Track 3, “Blume,” finds Blixa Bargeld singing a duet with Anita Lane. Bargeld & Lane’s last collaboration was 1986’s “Stranger Than Kindness,” that appeared on Nick Cave & the Bad Seeds’ Your Funeral...My Trial album. She also wrote the lyrics to Cave’s “From Her to Eternity.”
All of that going to say if you see Anita Lane’s name show up on some shit...pay attention, it’s probably gonna be awesome. “Blume” is similarly great. The original is in French, but the bonus material includes separate versions in English and Japanese.
The album closes out with a three part 15+ minute suite called “Headcleaner” that shows EN still has plenty of fire left in them despite an overall more approachable sound.

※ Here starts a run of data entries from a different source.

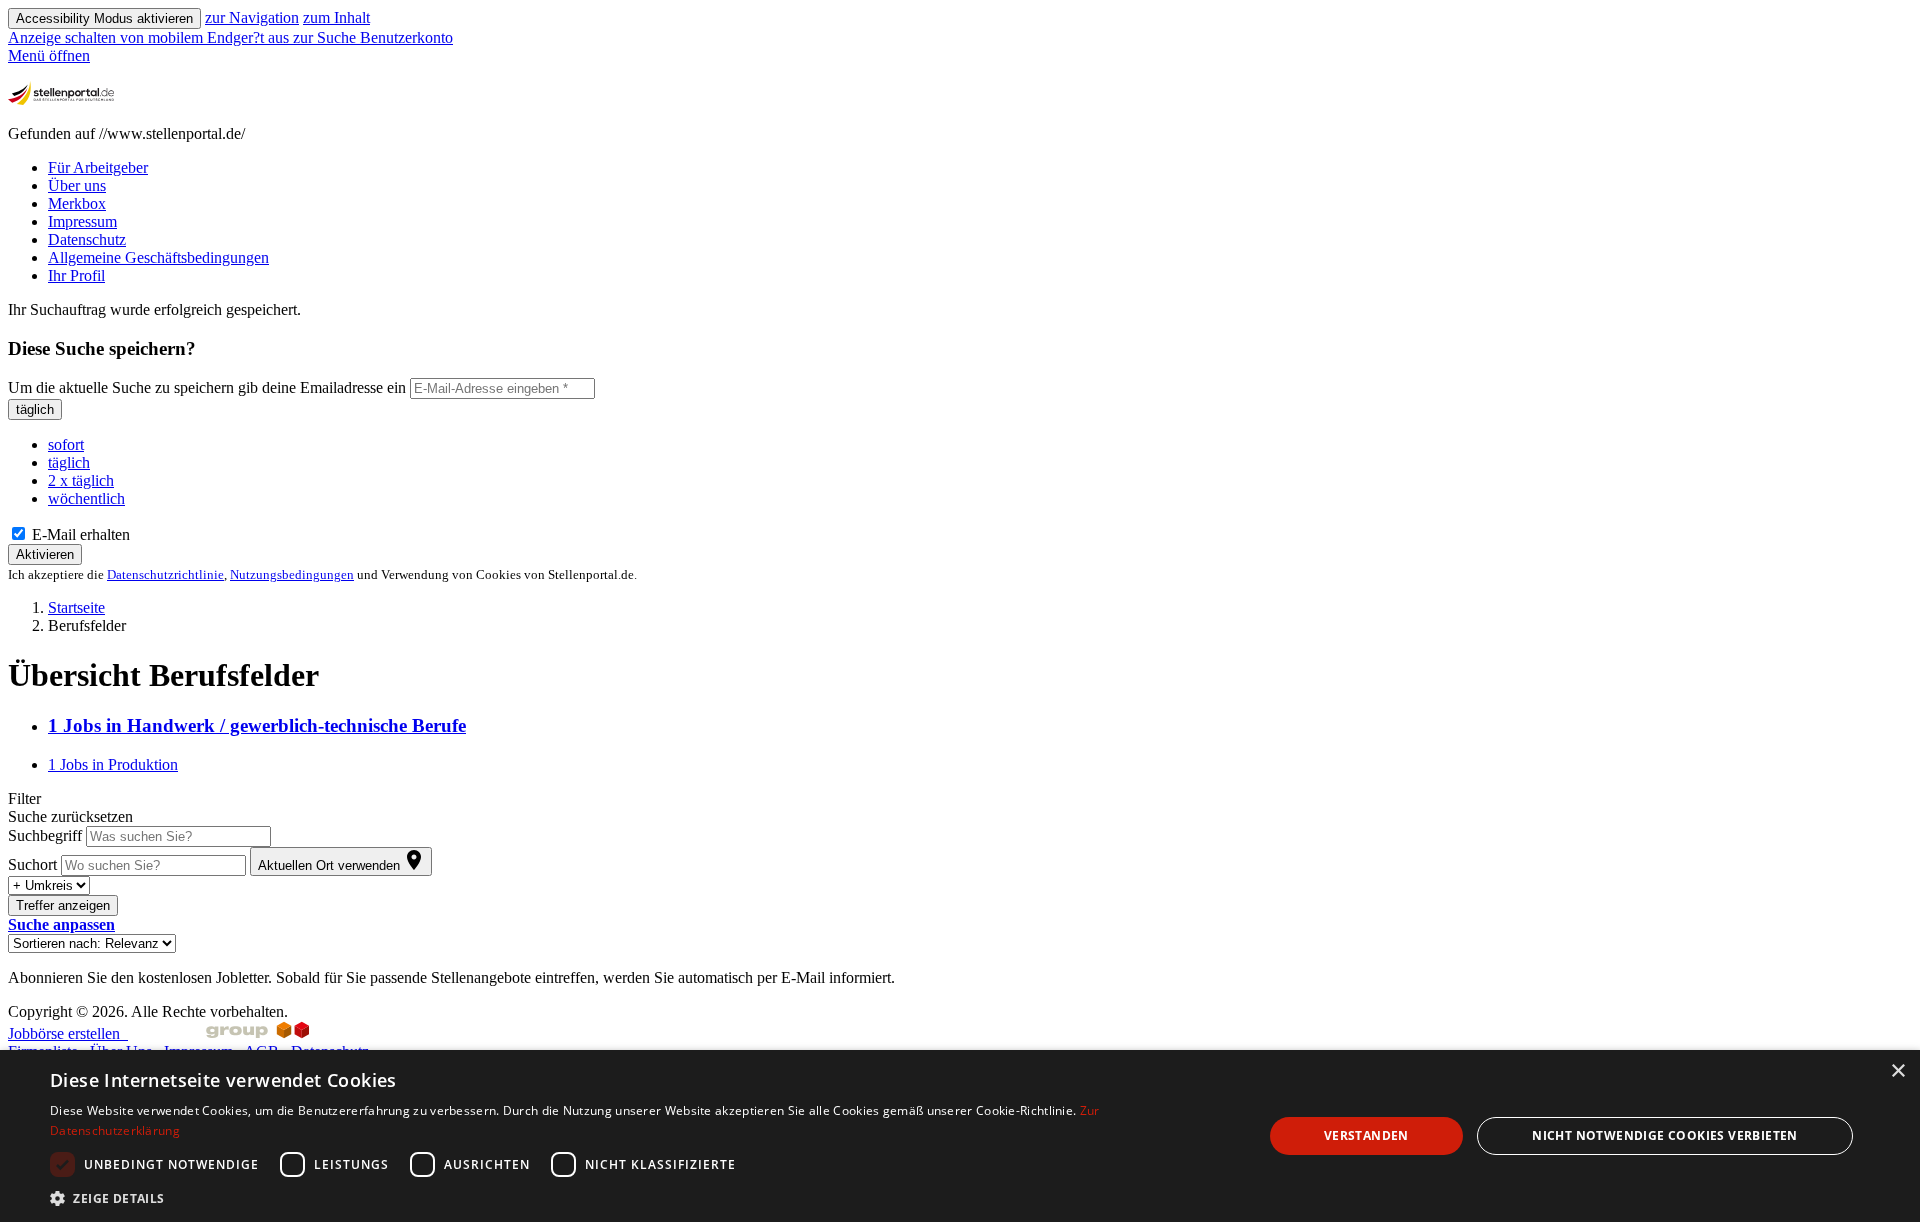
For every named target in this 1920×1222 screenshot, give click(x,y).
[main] (960, 644)
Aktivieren (45, 554)
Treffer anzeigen (63, 905)
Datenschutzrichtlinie (165, 574)
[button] (61, 924)
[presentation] (150, 37)
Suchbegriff (45, 835)
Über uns (77, 185)
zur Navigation (252, 17)
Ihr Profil (76, 275)
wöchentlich (86, 498)
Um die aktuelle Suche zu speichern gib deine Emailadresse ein (207, 387)
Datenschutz (87, 239)
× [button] (1897, 1071)
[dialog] (960, 1136)
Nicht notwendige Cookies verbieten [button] (1665, 1135)
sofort (66, 444)
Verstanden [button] (1366, 1135)
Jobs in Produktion (113, 764)
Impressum (82, 221)
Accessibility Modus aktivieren (104, 18)
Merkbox (77, 203)
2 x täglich (81, 480)
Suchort (32, 864)
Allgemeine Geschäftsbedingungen (158, 257)
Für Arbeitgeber (98, 167)
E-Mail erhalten (79, 534)
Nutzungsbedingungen (292, 574)
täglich (35, 409)
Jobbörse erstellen (68, 1033)
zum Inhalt (336, 17)
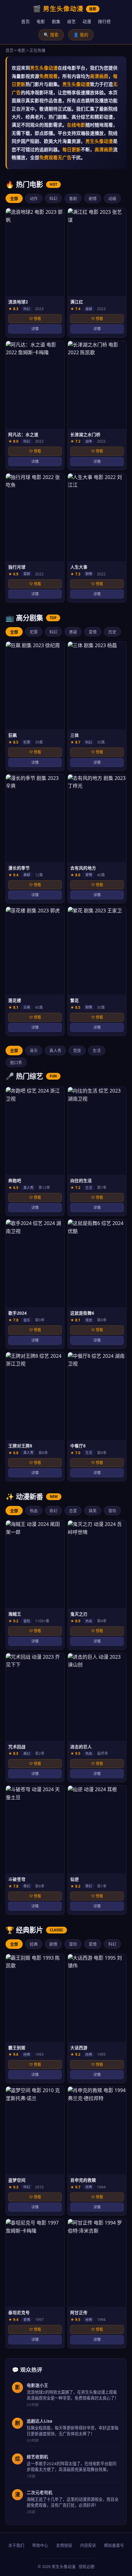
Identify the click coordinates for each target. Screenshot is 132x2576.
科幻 (53, 198)
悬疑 (73, 632)
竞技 (77, 1050)
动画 (112, 198)
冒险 (112, 1510)
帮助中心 (40, 2545)
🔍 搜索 (51, 35)
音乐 (34, 1050)
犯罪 (34, 632)
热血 (34, 1510)
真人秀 (55, 1050)
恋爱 (73, 1510)
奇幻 (53, 1510)
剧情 (93, 198)
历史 (112, 632)
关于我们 (16, 2545)
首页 (25, 21)
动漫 (87, 21)
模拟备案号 (114, 2545)
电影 (41, 21)
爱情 (93, 632)
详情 (35, 328)
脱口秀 (16, 1062)
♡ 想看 (35, 318)
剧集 (56, 21)
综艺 (71, 21)
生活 (97, 1050)
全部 (14, 198)
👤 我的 (80, 35)
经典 (34, 1944)
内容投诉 (88, 2545)
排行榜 (104, 21)
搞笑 (93, 1510)
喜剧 (73, 198)
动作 (34, 198)
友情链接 (64, 2545)
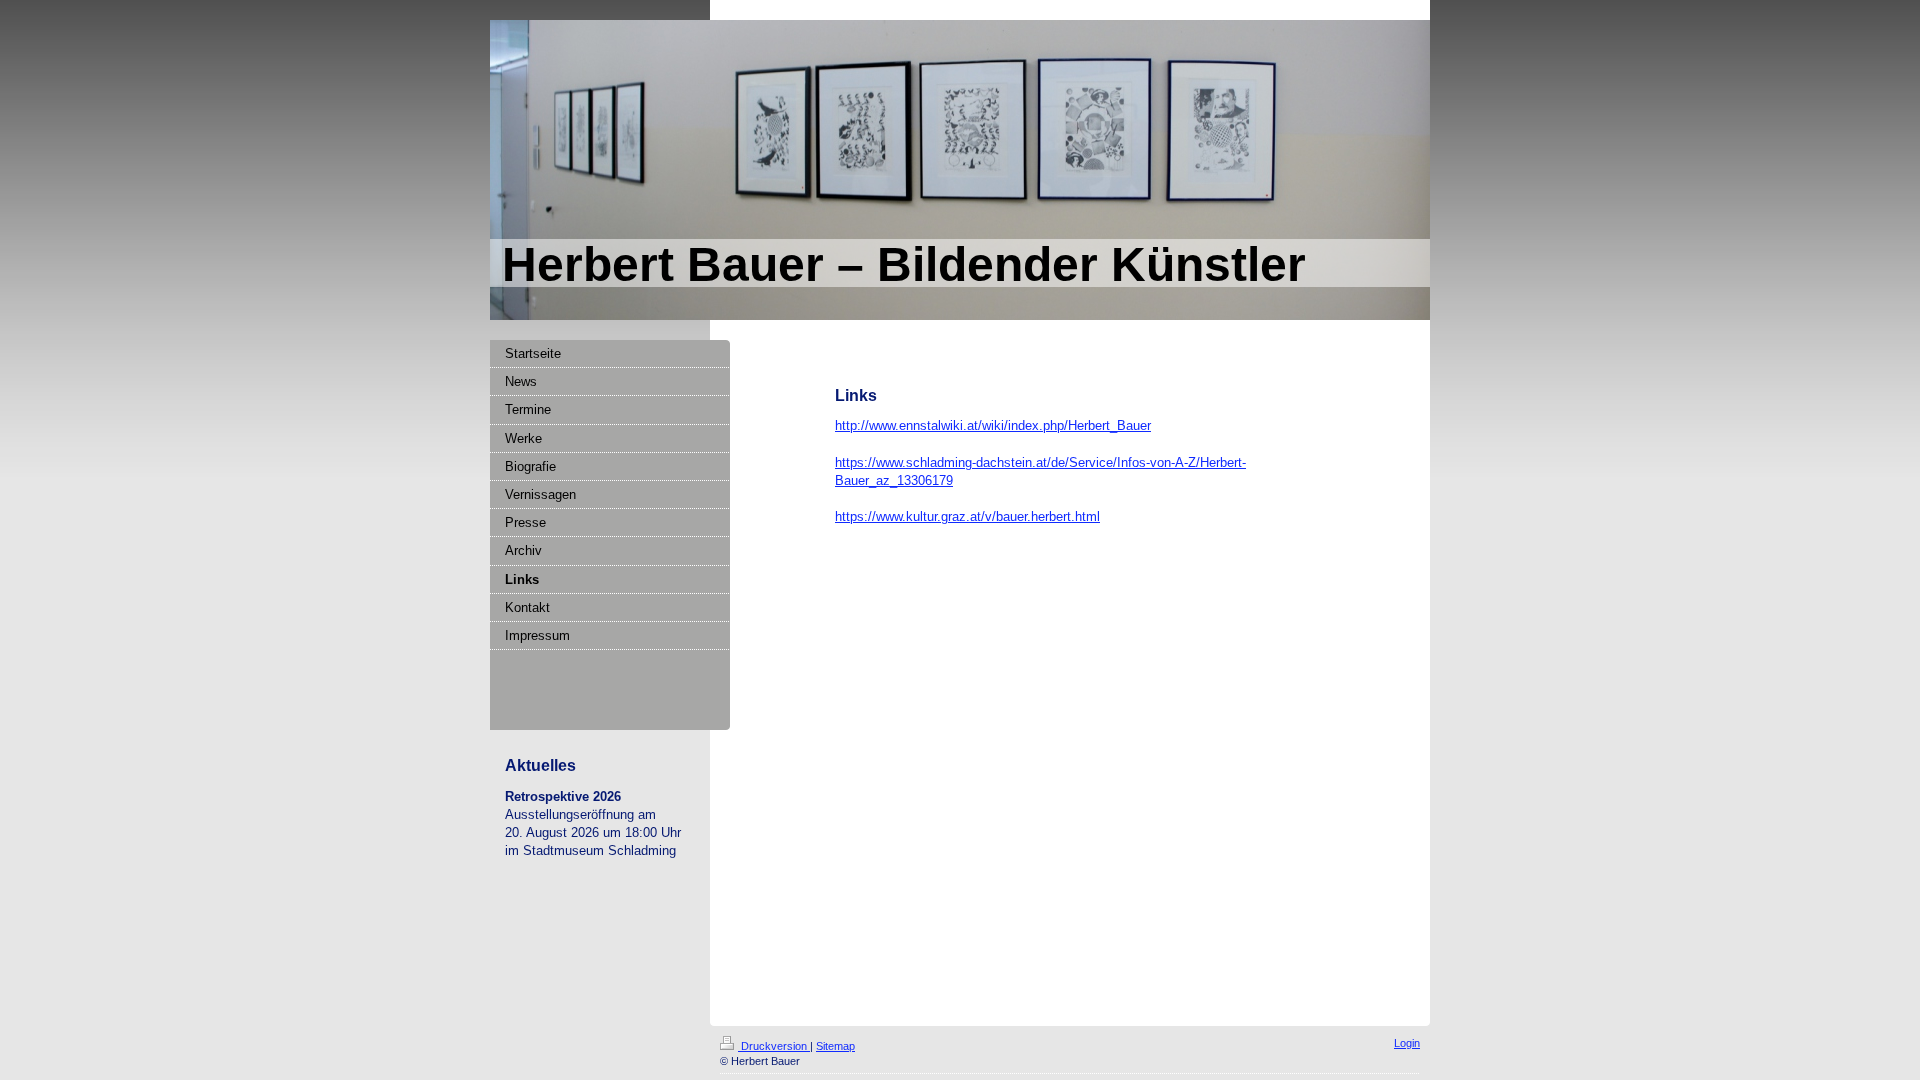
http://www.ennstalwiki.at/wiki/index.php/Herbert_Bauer (993, 425)
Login (1407, 1043)
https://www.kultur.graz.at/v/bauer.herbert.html (967, 516)
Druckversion (774, 1046)
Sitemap (835, 1046)
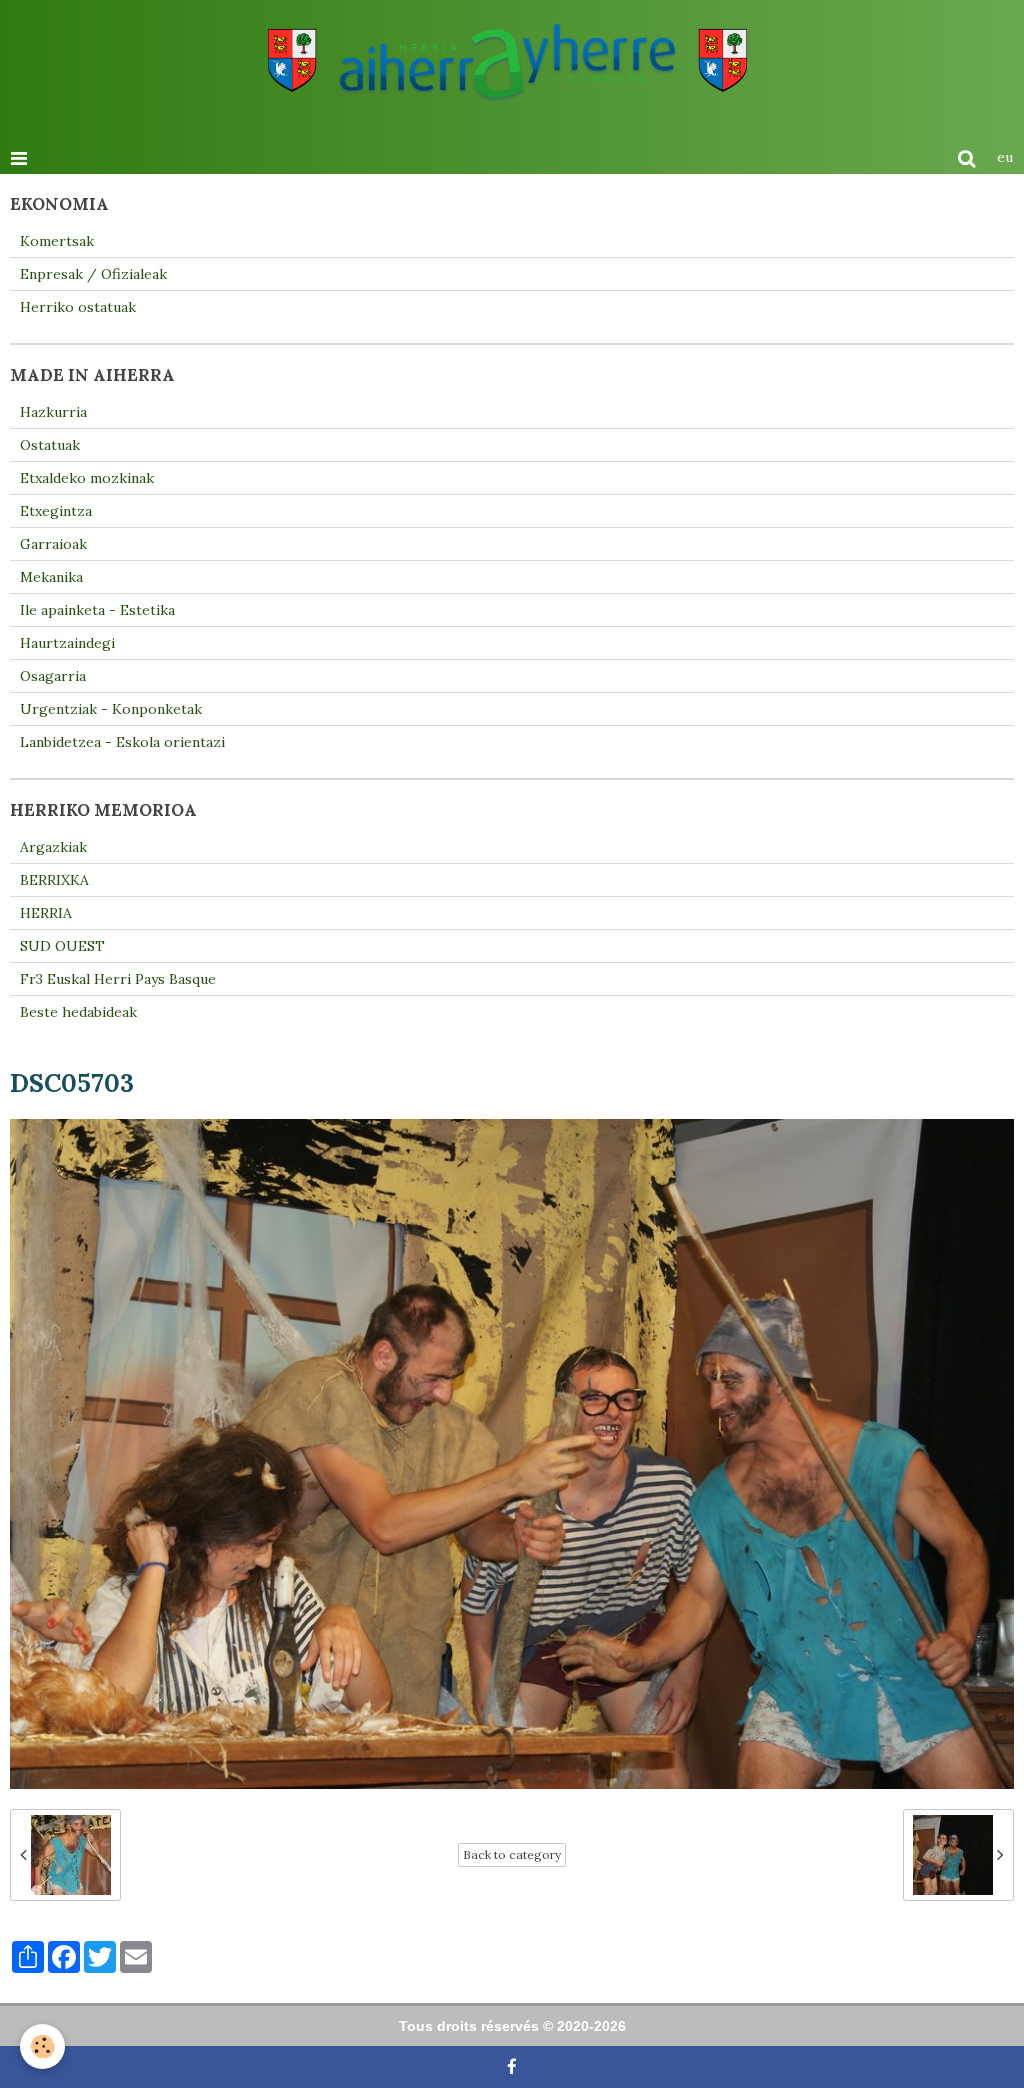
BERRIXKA (54, 880)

I’m in the group that welcomes the new EN. I listen to the back half of their catalog way more often.
EINSTÜRZENDE NEUBAUTEN
Ende Neu
(1996)

You're now at the promised land of songs that sound like songs and have melodies and choruses and all the stuff that time has taught you to love about music. Took us six albums, but if you're only going to listen to one, let this be it.
Around this time EN, started crowdfunding albums way before the days of patreon, gofundme, etc. They set up a "Supporters" group section of their website in 2002 that got you exclusive releases, views into the studio, chat sessions with band members, etc.
Not only did it gain you access to exclusive content, but if you were a Supporter and you could get to Berlin, you could often be a *a part* of the content, as seen here on the song "Was Ist Ist" that kicks off Ende Neu. (This is not the studio version.)
"Die Explosion Im Festspiehaus" is a slow burner with some creative sounds. In the past, they banged on shopping carts, used jackhammers, etc. At the 1:22 mark you hear a solo for pencil on paper. You also hear mic'd metal rings rotating to great effect:
Another standout track is "NNNAAAMMM," which stands for New No New Age Advanced Ambient Motor Music Machine. The lengthy title is chanted like a mantra over a throbbing beat and hand claps and other noises for the better part of 10 minutes. It rules hard.
No one was expecting an album this melodic, with a string section and much more conventional sounds. They'd mastered the domain of noise and chaos and now they're showing an ability to reinvent and excel in a melodic, but still inventive environment.
Pitchfork kind of took a dump on it giving it a 4.6 and the review has since been deleted from their site. You can see it on the Wayback Machine here though.

https://web.archive.org/web/20011223060519/http://pitchforkmedia.com/record-reviews/e/einsturzende-neubauten/ende-neu.shtml
This is the album that got me into these guys. I didn't personally find it until around 2000 or so, but I'm glad I did and have spent the last 20 years exploring this even morphing beast of a band.